Many investors new to the futures market feel confused about terms like Close Position, Open Position, Liquidation, and Roll Over. Understanding these concepts directly impacts trading success or failure. This article will break down these four key terms one by one to help you build correct trading thinking.

Opening and Closing Positions: The Two Ends of the Trading Cycle

The essence of trading can be divided into two stages: Opening is the starting point, and Closing is the settlement endpoint.

When opening a position, you decide to buy or sell a certain asset (such as stocks or futures), but at this moment, the virtual and real are not separated. Your account shows potential gains or losses, but they are not yet realized. Only when you execute a close position—selling or buying back all your holdings—can you lock in the actual profit or loss.

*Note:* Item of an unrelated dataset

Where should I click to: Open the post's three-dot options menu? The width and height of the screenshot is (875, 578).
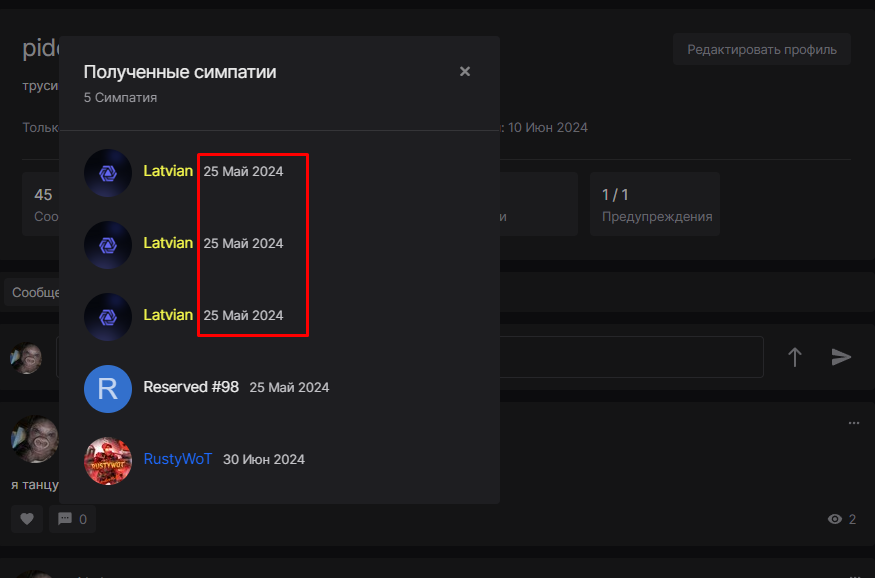[853, 423]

For example, suppose you are bullish on Apple stock AAPL and decide to buy 100 shares at $150 . At this moment, you have opened a position. If the stock price rises to $160, you show a paper profit of $1,000, but this profit is not yet real. Until you sell all 100 shares at $160 , you have not closed the position, and the paper gains are not converted into cash.

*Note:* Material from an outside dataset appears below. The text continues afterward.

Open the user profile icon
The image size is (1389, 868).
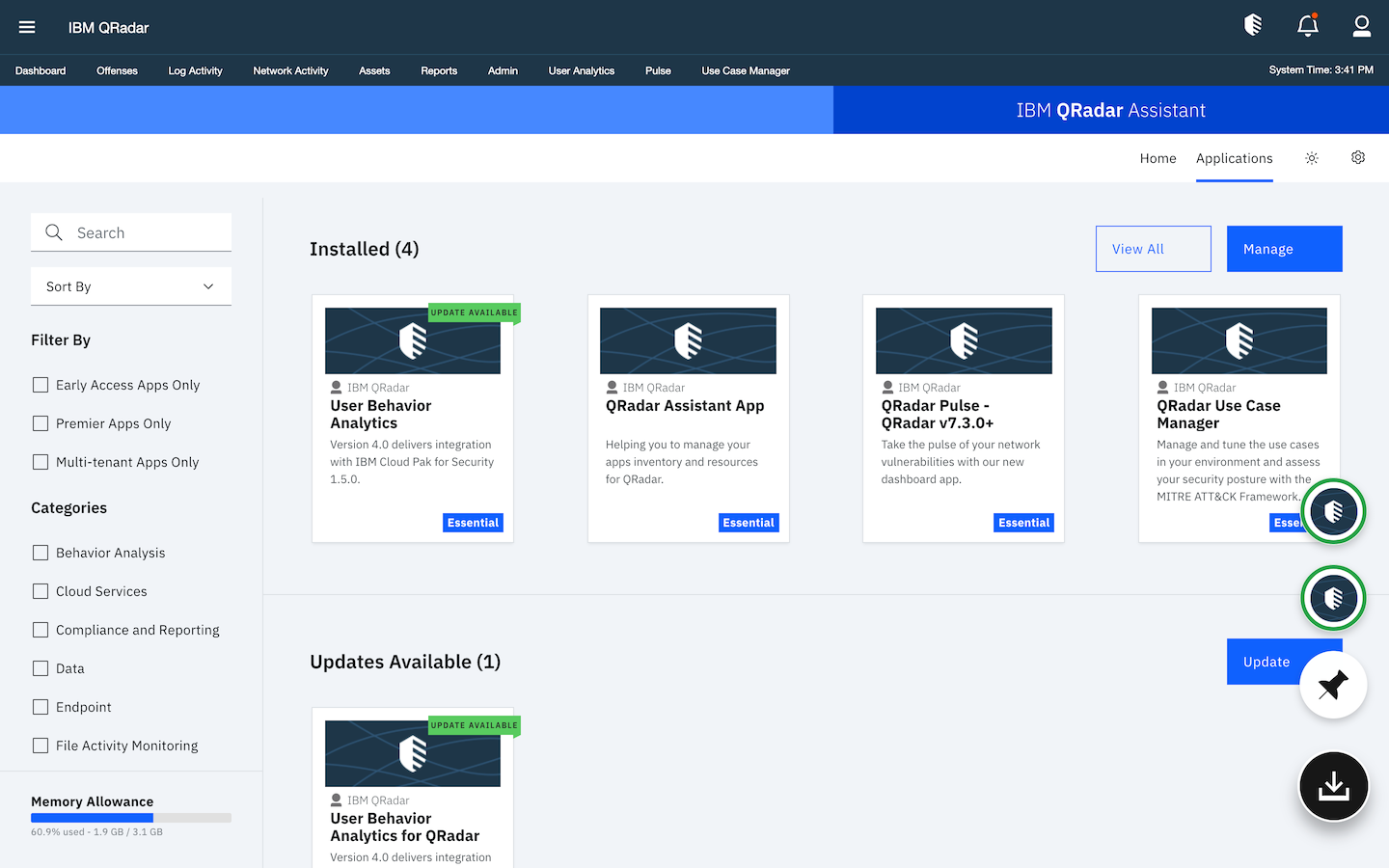[1361, 27]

The significance of closing a position is far greater than imagined: it not only determines your final profit or loss but also affects return calculations and risk-reward assessments. Mastering the timing and method of closing positions is an important step for traders to advance.

Note: Taiwan stock market adopts a “T+2 settlement” system, meaning the proceeds from selling stocks (closing position) today will only be credited after two business days. Proper fund planning is especially important.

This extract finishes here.